◆ ФРАГМЕНТ ТЕКСТА

------------

Последняя осень — страница 74 из 101

И в моряцкой конторе

Все просился на судно.

Умолял, караулил…

Но нетрезвые, с кренцем,

Моряки хохотнули

И назвали младенцем…

Напевная, как бы заволакивающая грустью мелодия стиха настраивает читателя на элегический лад, вызывает сопереживание. Каждому — о, это вечное чудо поэзии! — слышится что-то свое, личное в простенькой мелодии, и поэтому диссонансом врывается в нее рвущийся крик, требующий уже не сопереживания, а сострадания:

Кроме моря и неба,

Кроме мокрого мола,

Надо хлеба мне, хлеба!

Замолчи, радиола…

«Фиалки» обычно датируются 1962 годом, годом выхода самодельной книжки Николая Рубцова «Волны и скалы». Написано стихотворение уже после демобилизации Рубцова с флота, но непосредственные жизненные впечатления, положенные в его основу, — несомненно, относятся к более раннему времени. Как это ни парадоксально, но точность датировки лирики Рубцова по конкретным деталям не сравнима подчас с датировкой событий в его автобиографиях и анкетах. Можно, например, сравнить автобиографию: «Отец ушел на фронт и погиб в том же 1941 году», где полная неправда (отец не погиб на войне) соседствует с неточностью (отца призвали не в сорок первом, а в сорок втором году), и — стихотворение «Фиалки»:

Вот хожу я, где ругань,

Где торговля по кругу,

Где толкают друг друга

И толкают друг другу,

Рвут за каждую гайку

Русский, немец, эстонец…

О!.. Купите фуфайку.

Я отдам за червонец…

Если вспомнить первую строку: «Я в фуфаечке грязной…» — и сопоставить ее с запрашиваемой за фуфайку ценой, легко сообразить, что имеется в виду дореформенный червонец, ставший после 1961 года рублем.

Разумеется, лирика — не самый подходящий материал для финансово-экономических изысканий, но смысл произведенной нами операции как раз в том и состоит, чтобы пробиться к реальному четырнадцатилетнему детдомовцу, к тому голодному мальчишке, который пытается продать на рижском рынке единственное свое достояние — грязную фуфайку. Едва ли в цене на том рынке были вышитые и обвязанные одноклассницами носовые платки…

Для четырнадцатилетнего Рубцова рижская неудача была тяжела еще и потому, что все эти годы ему внушали, в какой замечательной стране он родился. Конечно, говорили ему, сейчас трудно, но это только сейчас и только здесь, в глухой вологодской деревне. А вообще-то живется хорошо, и главное — все дороги открыты перед юношами и девушками.

Нет никакого сомнения, что в этом смысле Рубцов, как и все остальные детдомовцы, был инфантильней, нежели его сверстники из нормальных семей.

------------

◆ ФОРМУЛИРОВКА ЗАДАНИЯ 1
Выпишите из приведенных ниже записей каждую строку, содержащую слово «header».

(Извлечённые записи данных)
------------

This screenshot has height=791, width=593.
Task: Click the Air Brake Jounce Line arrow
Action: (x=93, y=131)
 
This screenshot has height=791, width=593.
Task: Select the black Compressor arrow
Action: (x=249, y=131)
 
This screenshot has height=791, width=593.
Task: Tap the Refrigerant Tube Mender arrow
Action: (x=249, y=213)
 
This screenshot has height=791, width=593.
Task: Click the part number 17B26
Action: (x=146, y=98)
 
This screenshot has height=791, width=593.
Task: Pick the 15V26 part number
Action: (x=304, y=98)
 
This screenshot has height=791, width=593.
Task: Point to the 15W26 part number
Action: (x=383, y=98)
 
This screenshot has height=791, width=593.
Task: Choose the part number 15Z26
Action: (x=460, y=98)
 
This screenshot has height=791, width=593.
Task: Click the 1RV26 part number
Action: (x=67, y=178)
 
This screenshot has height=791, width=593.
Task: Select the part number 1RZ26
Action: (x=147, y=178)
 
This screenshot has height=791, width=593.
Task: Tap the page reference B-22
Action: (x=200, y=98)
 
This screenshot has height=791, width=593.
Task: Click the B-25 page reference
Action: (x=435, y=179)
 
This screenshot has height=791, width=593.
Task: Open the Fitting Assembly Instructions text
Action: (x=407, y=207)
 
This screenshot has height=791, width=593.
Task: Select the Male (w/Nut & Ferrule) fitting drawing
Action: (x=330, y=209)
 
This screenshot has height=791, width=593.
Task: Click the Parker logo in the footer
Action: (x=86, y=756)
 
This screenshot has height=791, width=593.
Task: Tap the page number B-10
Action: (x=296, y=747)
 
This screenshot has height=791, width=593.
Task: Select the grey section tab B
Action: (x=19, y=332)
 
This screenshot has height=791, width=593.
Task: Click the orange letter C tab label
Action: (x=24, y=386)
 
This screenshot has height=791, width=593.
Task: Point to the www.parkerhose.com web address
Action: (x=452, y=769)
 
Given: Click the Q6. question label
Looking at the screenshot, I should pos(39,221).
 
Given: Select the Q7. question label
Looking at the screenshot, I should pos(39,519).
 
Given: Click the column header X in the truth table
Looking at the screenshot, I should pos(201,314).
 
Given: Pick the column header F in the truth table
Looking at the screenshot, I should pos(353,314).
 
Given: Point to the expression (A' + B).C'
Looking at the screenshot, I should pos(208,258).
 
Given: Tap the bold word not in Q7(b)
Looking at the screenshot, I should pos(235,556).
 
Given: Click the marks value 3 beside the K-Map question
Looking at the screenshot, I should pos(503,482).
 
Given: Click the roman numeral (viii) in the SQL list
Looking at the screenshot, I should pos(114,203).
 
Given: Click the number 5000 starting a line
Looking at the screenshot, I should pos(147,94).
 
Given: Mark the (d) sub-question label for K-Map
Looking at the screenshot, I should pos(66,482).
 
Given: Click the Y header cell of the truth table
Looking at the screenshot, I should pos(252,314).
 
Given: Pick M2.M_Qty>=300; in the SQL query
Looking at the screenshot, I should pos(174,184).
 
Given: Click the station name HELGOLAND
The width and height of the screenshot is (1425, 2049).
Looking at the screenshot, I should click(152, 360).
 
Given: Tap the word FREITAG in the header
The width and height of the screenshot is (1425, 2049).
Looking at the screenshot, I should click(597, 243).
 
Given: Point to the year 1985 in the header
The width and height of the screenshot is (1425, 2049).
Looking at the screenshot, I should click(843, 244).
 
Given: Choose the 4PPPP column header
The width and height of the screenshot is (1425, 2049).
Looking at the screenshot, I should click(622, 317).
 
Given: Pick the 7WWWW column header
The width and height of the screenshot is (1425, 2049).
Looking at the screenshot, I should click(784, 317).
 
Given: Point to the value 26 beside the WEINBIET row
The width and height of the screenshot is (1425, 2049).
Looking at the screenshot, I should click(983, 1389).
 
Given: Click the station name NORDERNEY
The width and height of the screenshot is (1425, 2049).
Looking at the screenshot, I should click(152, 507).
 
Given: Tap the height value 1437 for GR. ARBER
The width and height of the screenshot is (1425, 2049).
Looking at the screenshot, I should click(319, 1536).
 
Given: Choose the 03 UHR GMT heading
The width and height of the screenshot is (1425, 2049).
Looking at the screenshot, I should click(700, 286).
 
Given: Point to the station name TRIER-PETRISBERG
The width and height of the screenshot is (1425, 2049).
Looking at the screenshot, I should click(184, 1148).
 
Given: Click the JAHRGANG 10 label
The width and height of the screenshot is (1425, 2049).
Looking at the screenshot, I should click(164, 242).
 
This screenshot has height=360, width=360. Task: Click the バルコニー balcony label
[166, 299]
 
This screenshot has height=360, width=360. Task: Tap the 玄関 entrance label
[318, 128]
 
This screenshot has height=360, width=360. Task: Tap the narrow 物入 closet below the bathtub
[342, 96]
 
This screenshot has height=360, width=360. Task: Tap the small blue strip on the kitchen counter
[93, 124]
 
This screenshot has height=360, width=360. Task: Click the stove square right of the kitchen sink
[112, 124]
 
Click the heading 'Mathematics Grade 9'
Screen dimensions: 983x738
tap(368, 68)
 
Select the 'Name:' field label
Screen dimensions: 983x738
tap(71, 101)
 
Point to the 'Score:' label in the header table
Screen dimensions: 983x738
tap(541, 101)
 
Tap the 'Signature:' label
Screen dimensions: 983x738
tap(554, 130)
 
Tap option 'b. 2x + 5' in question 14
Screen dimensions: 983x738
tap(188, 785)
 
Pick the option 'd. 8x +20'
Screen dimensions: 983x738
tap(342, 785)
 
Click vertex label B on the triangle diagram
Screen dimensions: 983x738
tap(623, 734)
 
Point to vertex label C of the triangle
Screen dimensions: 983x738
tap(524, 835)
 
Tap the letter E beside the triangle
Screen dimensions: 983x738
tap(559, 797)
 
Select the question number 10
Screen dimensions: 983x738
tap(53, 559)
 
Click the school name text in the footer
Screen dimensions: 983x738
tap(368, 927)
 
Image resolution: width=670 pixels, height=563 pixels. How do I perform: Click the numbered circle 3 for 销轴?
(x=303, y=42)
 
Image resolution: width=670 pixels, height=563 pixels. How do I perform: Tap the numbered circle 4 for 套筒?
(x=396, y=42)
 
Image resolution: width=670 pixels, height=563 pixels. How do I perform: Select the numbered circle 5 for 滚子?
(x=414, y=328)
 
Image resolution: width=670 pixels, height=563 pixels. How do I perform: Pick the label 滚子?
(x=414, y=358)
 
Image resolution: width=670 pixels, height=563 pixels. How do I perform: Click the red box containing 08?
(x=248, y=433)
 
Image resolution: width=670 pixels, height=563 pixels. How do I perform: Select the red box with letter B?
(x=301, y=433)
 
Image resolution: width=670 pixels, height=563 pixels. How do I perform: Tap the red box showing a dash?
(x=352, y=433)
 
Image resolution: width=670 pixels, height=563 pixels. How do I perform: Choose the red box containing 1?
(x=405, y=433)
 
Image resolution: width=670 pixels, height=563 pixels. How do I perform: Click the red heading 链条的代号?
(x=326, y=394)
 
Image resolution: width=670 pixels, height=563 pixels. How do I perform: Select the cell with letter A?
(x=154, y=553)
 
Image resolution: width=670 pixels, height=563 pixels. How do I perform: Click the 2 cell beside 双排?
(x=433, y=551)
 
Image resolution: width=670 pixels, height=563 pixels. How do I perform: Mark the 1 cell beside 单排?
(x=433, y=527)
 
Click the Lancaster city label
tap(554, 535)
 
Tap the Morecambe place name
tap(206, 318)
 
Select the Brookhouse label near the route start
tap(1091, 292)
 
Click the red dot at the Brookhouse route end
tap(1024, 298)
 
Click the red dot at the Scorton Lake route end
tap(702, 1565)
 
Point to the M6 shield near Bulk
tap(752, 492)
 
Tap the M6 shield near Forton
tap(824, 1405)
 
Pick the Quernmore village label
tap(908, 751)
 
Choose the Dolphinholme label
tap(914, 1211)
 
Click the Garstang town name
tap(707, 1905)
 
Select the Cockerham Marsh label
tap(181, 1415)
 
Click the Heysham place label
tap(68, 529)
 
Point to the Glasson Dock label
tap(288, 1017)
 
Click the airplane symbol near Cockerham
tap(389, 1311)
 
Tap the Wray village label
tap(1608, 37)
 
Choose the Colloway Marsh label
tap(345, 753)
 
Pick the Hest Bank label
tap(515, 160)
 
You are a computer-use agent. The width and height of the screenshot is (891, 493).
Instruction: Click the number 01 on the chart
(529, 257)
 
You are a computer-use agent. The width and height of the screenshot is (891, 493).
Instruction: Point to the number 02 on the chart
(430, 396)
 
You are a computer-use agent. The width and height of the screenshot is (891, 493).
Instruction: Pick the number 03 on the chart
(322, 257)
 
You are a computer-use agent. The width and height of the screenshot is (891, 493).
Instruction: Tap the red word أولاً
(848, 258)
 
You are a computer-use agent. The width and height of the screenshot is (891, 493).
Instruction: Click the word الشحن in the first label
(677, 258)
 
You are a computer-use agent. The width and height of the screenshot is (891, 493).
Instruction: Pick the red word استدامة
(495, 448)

------------

◆ ФОРМУЛИРОВКА ЗАДАНИЯ 2
Изложите короче абзац отрывка выше, начинающийся словами «Для четырнадцатилетнего Рубцова рижская неудача», сохранив его основные сведения.

◆ ОТВЕТ НА ЗАДАНИЕ 1
Given: Click the column header X in the truth table
Given: Pick the column header F in the truth table
Given: Click the Y header cell of the truth table
Given: Tap the word FREITAG in the header
Given: Point to the year 1985 in the header
Given: Choose the 4PPPP column header
Given: Pick the 7WWWW column header
Point to the 'Score:' label in the header table

◆ ОТВЕТ НА ЗАДАНИЕ 2
Рижская неудача была для четырнадцатилетнего Рубцова тяжела еще и потому, что ему годами внушали, будто он родился в замечательной стране. Трудности объясняли как временные и касающиеся лишь глухой вологодской деревни. В целом же, по этим словам, жизнь хороша и перед юношами и девушками открыты все дороги.